:: Work instructions ::
Exactly the lines from the top of the records below through the one containing "Ügyfélszolgálat (49, 1979)" must be set down, with no line added or dropped.

§ §

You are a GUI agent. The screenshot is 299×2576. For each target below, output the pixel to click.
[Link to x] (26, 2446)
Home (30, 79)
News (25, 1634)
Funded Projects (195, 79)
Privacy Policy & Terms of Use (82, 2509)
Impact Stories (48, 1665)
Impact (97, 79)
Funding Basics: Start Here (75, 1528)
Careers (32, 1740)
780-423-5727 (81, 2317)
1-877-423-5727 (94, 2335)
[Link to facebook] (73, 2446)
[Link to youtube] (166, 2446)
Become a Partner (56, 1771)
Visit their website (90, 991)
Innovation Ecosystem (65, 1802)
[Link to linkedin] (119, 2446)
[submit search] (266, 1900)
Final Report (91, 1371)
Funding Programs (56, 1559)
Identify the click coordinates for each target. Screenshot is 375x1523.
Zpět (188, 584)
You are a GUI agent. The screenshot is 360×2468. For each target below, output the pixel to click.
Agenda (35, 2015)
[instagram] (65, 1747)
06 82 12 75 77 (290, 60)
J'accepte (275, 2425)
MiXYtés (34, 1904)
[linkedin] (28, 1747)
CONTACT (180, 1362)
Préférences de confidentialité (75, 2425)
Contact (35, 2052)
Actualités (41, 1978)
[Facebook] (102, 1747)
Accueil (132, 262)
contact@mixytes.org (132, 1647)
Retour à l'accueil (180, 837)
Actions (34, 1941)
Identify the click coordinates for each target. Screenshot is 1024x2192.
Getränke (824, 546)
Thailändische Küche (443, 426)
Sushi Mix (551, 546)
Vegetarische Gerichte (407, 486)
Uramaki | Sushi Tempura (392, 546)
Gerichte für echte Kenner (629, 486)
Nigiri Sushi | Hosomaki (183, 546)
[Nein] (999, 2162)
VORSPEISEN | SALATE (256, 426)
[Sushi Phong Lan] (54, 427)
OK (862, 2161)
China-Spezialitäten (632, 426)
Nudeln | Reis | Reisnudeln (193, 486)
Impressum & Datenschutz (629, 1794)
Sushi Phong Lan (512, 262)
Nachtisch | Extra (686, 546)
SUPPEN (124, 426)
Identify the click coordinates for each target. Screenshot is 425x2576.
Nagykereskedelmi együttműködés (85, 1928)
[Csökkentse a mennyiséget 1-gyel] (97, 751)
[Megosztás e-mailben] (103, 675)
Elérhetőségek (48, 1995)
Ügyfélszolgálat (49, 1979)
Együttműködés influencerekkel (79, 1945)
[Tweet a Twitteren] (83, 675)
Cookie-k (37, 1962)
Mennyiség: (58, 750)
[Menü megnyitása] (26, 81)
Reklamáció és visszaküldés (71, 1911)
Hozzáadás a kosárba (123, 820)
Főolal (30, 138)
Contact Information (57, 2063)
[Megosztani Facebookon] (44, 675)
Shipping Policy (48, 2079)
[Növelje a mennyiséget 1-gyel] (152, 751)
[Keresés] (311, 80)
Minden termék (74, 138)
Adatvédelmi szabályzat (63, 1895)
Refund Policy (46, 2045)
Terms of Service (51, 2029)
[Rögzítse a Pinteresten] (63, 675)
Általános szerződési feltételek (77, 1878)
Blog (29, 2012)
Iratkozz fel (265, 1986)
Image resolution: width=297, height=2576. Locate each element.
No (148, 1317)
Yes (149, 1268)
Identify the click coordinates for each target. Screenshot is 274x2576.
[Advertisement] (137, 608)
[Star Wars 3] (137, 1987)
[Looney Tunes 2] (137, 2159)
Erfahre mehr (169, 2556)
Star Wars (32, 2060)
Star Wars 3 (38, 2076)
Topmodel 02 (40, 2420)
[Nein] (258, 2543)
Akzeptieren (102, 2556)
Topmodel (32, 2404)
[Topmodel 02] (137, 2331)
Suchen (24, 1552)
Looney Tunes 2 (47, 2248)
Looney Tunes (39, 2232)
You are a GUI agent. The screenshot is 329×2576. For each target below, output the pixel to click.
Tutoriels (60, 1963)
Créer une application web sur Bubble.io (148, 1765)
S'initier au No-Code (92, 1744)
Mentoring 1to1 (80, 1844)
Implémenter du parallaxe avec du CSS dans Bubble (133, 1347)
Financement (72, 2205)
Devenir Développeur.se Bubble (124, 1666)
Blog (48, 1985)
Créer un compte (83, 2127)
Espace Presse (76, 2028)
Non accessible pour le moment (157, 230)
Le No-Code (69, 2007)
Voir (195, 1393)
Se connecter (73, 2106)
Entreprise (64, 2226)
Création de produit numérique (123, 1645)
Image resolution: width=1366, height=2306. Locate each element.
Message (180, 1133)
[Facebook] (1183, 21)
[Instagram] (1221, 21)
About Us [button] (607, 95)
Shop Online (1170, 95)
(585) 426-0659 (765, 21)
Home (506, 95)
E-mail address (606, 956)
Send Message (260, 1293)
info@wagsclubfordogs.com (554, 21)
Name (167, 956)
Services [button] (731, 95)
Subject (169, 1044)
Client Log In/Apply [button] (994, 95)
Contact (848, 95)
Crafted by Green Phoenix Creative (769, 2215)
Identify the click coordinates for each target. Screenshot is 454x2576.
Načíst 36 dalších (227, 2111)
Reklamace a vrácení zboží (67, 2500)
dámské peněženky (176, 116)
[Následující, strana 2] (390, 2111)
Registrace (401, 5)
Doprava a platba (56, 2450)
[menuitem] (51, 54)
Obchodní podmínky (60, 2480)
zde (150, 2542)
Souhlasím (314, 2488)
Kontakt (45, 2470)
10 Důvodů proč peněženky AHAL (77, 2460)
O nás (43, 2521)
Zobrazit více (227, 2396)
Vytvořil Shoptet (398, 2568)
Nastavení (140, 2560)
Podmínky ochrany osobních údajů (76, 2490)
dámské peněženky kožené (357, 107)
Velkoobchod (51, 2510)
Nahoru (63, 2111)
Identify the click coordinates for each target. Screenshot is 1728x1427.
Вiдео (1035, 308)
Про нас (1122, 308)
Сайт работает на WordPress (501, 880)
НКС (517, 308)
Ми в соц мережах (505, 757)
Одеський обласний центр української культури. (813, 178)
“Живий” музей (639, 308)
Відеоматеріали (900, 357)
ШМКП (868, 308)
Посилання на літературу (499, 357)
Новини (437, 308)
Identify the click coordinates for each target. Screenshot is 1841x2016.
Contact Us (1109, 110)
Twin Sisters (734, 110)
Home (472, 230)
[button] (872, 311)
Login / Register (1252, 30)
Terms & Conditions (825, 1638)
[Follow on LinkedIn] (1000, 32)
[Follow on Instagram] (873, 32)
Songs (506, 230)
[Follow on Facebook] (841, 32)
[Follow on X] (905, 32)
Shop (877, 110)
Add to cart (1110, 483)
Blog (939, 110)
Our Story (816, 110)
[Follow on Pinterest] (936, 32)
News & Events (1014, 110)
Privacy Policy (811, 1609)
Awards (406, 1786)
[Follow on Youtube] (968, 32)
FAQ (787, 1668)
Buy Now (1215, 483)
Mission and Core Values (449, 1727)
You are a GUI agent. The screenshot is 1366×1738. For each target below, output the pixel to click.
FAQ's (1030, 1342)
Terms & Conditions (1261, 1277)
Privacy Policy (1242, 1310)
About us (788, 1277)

§ §

:: Expected answer ::
You are a GUI agent. The screenshot is 299×2576. For each target below, output the pixel to click.
[Link to x] (26, 2446)
Home (30, 79)
News (25, 1634)
Funded Projects (195, 79)
Privacy Policy & Terms of Use (82, 2509)
Impact Stories (48, 1665)
Impact (97, 79)
Funding Basics: Start Here (75, 1528)
Careers (32, 1740)
780-423-5727 (81, 2317)
1-877-423-5727 (94, 2335)
[Link to facebook] (73, 2446)
[Link to youtube] (166, 2446)
Become a Partner (56, 1771)
Visit their website (90, 991)
Innovation Ecosystem (65, 1802)
[Link to linkedin] (119, 2446)
[submit search] (266, 1900)
Final Report (91, 1371)
Funding Programs (56, 1559)
Identify the click coordinates for each target. Screenshot is 375x1523.
Zpět (188, 584)
You are a GUI agent. The screenshot is 360×2468. For each target below, output the pixel to click.
Agenda (35, 2015)
[instagram] (65, 1747)
06 82 12 75 77 (290, 60)
J'accepte (275, 2425)
MiXYtés (34, 1904)
[linkedin] (28, 1747)
CONTACT (180, 1362)
Préférences de confidentialité (75, 2425)
Contact (35, 2052)
Actualités (41, 1978)
[Facebook] (102, 1747)
Accueil (132, 262)
contact@mixytes.org (132, 1647)
Retour à l'accueil (180, 837)
Actions (34, 1941)
Identify the click coordinates for each target. Screenshot is 1024x2192.
Getränke (824, 546)
Thailändische Küche (443, 426)
Sushi Mix (551, 546)
Vegetarische Gerichte (407, 486)
Uramaki | Sushi Tempura (392, 546)
Gerichte für echte Kenner (629, 486)
Nigiri Sushi | Hosomaki (183, 546)
[Nein] (999, 2162)
VORSPEISEN | SALATE (256, 426)
[Sushi Phong Lan] (54, 427)
OK (862, 2161)
China-Spezialitäten (632, 426)
Nudeln | Reis | Reisnudeln (193, 486)
Impressum & Datenschutz (629, 1794)
Sushi Phong Lan (512, 262)
Nachtisch | Extra (686, 546)
SUPPEN (124, 426)
Identify the click coordinates for each target. Screenshot is 425x2576.
Nagykereskedelmi együttműködés (85, 1928)
[Csökkentse a mennyiséget 1-gyel] (97, 751)
[Megosztás e-mailben] (103, 675)
Elérhetőségek (48, 1995)
Ügyfélszolgálat (49, 1979)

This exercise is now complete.